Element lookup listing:
* start *
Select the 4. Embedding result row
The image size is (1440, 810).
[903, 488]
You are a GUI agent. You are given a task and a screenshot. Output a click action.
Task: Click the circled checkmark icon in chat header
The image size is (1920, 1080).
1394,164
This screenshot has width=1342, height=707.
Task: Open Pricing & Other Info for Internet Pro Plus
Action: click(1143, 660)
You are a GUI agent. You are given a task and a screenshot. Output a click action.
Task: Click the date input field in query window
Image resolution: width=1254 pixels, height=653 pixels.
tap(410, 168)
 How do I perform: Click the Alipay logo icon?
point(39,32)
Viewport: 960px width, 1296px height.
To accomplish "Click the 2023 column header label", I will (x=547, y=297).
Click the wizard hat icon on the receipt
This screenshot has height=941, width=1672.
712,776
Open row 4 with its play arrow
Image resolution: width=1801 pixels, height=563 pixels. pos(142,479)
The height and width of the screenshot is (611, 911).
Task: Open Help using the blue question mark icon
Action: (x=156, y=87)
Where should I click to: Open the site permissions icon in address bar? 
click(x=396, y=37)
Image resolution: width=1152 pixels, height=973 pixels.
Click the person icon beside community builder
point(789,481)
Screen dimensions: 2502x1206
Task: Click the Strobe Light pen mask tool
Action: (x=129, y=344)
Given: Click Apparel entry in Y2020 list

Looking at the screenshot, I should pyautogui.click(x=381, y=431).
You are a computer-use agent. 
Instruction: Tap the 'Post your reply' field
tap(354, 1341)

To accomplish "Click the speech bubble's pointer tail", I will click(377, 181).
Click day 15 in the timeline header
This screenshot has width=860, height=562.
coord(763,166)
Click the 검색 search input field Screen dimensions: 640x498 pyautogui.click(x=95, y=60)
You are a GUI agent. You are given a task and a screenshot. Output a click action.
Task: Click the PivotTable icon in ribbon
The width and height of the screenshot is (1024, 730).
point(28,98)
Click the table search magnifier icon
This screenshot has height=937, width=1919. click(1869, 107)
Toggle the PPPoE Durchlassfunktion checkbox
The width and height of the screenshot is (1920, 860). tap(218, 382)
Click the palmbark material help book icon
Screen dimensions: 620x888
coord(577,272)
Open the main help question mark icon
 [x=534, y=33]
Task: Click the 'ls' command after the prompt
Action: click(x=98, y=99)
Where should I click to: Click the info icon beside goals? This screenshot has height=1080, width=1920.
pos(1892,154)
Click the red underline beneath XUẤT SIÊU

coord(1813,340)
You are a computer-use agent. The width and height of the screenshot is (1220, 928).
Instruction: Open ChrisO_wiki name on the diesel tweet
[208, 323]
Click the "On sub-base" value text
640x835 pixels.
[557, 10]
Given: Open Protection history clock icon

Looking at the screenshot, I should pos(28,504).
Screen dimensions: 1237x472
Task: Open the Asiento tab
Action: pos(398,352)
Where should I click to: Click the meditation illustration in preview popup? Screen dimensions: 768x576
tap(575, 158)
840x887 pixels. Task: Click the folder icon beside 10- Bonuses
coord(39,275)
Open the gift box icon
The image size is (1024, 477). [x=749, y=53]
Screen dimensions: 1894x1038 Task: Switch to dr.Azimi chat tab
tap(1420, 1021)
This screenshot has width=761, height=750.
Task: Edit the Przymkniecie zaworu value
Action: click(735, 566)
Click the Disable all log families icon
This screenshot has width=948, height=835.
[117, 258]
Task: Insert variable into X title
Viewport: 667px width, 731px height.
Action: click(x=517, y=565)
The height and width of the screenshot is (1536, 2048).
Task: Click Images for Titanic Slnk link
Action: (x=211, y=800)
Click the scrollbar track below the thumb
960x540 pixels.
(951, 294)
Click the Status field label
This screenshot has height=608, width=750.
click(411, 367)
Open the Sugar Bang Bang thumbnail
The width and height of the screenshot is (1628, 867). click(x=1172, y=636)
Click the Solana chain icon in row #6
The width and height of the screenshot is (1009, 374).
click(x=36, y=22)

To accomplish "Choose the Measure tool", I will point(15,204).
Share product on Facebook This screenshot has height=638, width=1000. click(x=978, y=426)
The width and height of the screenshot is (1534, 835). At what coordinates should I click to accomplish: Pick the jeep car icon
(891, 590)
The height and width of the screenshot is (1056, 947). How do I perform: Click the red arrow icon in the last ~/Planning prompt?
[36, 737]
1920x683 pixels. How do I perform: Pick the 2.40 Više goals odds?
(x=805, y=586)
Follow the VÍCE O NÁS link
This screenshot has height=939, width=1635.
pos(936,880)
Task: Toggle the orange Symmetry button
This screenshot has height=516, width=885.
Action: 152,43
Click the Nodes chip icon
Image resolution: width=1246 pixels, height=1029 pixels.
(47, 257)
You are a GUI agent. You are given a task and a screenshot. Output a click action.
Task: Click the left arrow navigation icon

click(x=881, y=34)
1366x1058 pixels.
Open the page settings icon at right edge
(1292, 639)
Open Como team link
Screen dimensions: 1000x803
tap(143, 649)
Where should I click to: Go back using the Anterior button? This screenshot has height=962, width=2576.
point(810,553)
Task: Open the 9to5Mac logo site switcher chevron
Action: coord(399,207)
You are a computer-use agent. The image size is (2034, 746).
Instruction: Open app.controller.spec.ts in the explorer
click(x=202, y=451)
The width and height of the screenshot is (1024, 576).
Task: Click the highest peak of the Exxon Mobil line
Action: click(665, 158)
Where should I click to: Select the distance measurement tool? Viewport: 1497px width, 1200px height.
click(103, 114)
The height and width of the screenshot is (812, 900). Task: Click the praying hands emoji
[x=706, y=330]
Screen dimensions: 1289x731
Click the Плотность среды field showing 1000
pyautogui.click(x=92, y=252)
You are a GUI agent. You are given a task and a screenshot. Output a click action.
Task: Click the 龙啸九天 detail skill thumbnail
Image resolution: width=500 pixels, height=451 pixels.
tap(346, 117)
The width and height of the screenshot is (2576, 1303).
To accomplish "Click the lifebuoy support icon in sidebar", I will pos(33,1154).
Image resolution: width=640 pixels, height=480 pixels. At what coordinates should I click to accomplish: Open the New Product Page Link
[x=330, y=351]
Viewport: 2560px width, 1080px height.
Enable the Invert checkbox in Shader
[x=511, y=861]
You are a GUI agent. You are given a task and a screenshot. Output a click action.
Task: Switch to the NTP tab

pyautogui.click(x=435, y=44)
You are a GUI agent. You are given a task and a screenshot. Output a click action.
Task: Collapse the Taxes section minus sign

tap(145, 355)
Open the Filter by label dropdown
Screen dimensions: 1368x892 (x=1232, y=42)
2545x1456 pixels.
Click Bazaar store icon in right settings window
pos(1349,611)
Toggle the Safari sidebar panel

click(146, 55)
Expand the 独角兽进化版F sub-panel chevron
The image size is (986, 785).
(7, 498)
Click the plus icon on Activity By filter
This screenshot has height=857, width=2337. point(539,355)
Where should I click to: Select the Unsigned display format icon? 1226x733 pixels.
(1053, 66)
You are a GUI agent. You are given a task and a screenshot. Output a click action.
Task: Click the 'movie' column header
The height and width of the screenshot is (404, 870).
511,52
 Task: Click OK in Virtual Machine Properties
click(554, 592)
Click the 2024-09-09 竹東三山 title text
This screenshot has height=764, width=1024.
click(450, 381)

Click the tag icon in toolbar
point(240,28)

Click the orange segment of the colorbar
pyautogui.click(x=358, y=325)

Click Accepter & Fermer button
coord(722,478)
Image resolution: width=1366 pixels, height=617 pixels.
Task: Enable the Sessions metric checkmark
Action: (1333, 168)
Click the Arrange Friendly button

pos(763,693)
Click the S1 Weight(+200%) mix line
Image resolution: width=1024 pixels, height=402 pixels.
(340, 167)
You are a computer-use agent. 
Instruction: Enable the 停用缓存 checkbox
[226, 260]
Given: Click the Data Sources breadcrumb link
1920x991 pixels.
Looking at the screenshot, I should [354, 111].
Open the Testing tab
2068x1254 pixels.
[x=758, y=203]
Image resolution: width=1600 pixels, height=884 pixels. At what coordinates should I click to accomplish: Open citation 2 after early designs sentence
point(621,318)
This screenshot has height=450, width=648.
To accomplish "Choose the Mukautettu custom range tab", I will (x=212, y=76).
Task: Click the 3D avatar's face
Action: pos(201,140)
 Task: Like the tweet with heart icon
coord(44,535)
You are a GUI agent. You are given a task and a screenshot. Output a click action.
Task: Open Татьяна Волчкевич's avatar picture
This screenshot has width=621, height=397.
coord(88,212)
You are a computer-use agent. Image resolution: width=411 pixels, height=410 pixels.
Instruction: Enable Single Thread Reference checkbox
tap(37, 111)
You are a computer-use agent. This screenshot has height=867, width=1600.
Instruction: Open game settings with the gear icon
* end *
§ **Task prompt**
Format the lines of the listing from the one containing "You are a computer-use agent. This" through the end of the listing as a JSON list of strings, one string per line, with blank lines left out.

§ **Output of the exercise**
[
  "You are a computer-use agent. This screenshot has height=867, width=1600.",
  "Instruction: Open game settings with the gear icon"
]